__PROMPT__: Copy out the passage of the Nextcloud News post below between "Nextcloud News Stopped" and "see new posts).", inclusive, without changing a word.

Nextcloud News Stopped Syncing My Feeds

I subscribe to various RSS feeds using Nextcloud News.

It makes them easily accessible on my phone whilst ensuring that things will be marked read if I instead read the feed on my desktop (that's not to say that it's perfect, though: as I've written previously, I also use fediverse notifications to help make sure that I see new posts).

Recently, however, my phone has generated fewer notifications for Nextcloud News. It actually took me a little while to notice: I was still getting some notifications, including for a once-weekly serial so it seemed like things were working (humans are bad at noticing the absence of things etc etc)

Eventually, though, it occurred to me that I hadn't seen a notification for https://neilzone.co.uk/ in quite a while. Neil posts semi-frequently and I'd definitely seen things going about in the Fediverse, so this struck me as odd.

When I went into Nextcloud News to check, the latest post showing for Neil's feed was dated February 2022. Either I'd failed to notice the feed not updating for 2 years or something else had broken.

The latter seemed much more likely - I remembered that at some point during the last couple of years, Neil redesigned his site and the feed moved, around that time I updated News to use the new url (but probably hadn't checked very carefully after that).


Likely Causes

For the record, the last post that Nextcloud News showed for Neil's site was "I have a complicated relationship with cryptocurrency":

Screenshot of the latest post showing for Neil's feed - it's dated Feb 23 2022

Fetching Neil's RSS feed with curl showed that it definitely included more recent posts, which suggests that the issue was being triggered by something within the feed itself.

I guessed that it would probably be one of two things:

  • Is there some character/issue in the next post that breaks things?
  • Is there some kind of limit in terms of article count?

The article count thing might sound silly, but I've seen similar unexpected limitations in the past - it only really takes someone using the wrong type on a primary key and you can run out of possible options (I once had a customer using forum software which used an auto-incrementing tinyint for category IDs - they'd created 254 categories and then couldn't create any more).

__DATA__:

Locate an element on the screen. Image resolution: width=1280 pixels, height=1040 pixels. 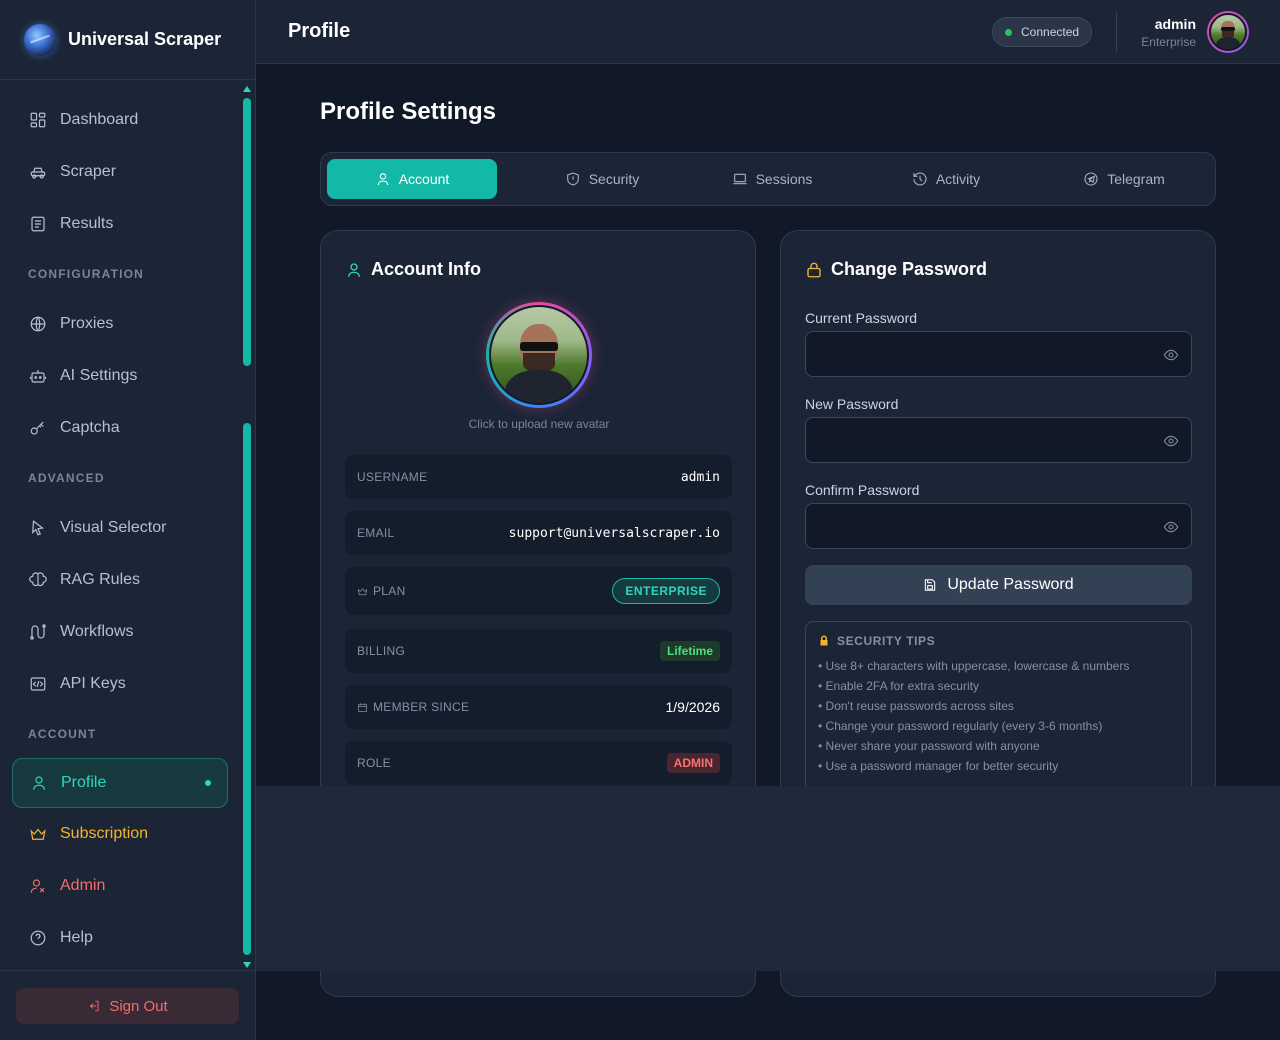
security-tip: • Enable 2FA for extra security is located at coordinates (898, 686).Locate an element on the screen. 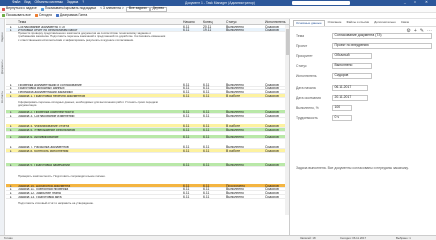 This screenshot has height=240, width=436. today-button: Сегодня is located at coordinates (44, 16).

__WRITTEN RESPONSE__:
Nextcloud News Stopped Syncing My Feeds

I subscribe to various RSS feeds using Nextcloud News.

It makes them easily accessible on my phone whilst ensuring that things will be marked read if I instead read the feed on my desktop (that's not to say that it's perfect, though: as I've written previously, I also use fediverse notifications to help make sure that I see new posts).